Alumni Profile

Pauline Smith_large

Pauline Smith

Class of 2006

Majors: Humanities & Catholic Culture, and Theology

“When I came to Franciscan, I had signed up for everything,” Pauline Smith laughs. “Honors, classics, humanities… Fortunately, the first person I saw for advising was Prof. James Gaston. I told him I wanted a well-rounded liberal arts education as a basis for later studies in architecture, and he described what I could use humanities and Catholic culture for.”

The result? Pauline entered the Humanities and Catholic Culture Program, and never looked back. The values she learned in her coursework would go on to influence her graduate studies and later work in architecture.

“HCC taught me to be a thoughtful, knowledgeable, spiritually conscious person, and gave me the opportunity to become more holy, more Catholic. I learned to engage all aspects of culture from a particular area, so when I went on to study architecture at Notre Dame, I had a better idea of the forces that influence our architecture.”
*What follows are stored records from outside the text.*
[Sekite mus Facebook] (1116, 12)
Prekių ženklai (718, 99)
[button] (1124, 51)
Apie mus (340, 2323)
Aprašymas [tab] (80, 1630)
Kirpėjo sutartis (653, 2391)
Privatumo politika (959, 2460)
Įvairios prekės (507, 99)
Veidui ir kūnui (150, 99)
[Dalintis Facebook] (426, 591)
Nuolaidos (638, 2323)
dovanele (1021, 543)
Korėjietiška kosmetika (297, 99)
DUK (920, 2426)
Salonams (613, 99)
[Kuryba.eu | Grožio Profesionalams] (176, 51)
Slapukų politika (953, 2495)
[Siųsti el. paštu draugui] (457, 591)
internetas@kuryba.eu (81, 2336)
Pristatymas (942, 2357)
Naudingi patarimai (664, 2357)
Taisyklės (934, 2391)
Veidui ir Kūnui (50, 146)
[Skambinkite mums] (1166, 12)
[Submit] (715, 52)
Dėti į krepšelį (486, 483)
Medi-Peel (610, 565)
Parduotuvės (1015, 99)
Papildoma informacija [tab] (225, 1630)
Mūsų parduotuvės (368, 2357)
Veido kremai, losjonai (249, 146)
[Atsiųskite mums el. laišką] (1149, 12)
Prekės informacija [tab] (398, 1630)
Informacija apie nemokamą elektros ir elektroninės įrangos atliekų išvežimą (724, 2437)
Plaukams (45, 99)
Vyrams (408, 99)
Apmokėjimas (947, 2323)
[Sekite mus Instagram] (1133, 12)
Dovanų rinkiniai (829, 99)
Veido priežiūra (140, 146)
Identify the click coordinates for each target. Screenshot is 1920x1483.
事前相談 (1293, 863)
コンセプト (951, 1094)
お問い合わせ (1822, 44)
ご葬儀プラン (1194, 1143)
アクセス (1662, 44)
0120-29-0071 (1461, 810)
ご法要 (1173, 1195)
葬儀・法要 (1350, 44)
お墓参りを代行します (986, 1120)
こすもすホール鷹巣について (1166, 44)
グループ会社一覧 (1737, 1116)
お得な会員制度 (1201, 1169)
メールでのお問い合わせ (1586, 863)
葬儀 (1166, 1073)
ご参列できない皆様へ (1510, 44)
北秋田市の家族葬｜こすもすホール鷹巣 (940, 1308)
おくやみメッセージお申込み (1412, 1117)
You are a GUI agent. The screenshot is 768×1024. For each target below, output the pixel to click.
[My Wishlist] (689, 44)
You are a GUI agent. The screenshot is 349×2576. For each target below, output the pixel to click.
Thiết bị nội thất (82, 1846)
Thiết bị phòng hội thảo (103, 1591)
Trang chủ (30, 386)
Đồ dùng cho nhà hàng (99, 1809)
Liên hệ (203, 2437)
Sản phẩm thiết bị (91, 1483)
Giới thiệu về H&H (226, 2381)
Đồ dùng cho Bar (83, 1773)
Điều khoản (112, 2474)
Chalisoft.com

Pauline was invited to participate in a special program at the University of Notre Dame, getting two master’s degrees—one in architecture and one in urban design—in four years. She also interned with two architectural firms, one in Pittsburgh and the other as an Intern Fellow in Washington, D.C., and completed a summer program in landscape design.

“My internships were really rewarding; my first internship was in Pittsburgh, with an architect who encouraged me so much. I even designed a building that summer that was built in New York State.”

Today, she is working with the Liturgical Institute in Mundelein, Illinois, which offers academic degrees and educational programs in liturgical studies, art, Catholic culture, and sacramental theology, as well as sacred architecture.

“Excellent Catholic architecture has the ability to operate on so many levels,” Pauline says. “It really is a support to Christian life. I’m grateful to be working at the Institute, where the deeper meaning of our words, arts, and actions is considered seriously, just as it was in the Humanities and Catholic Culture Program.”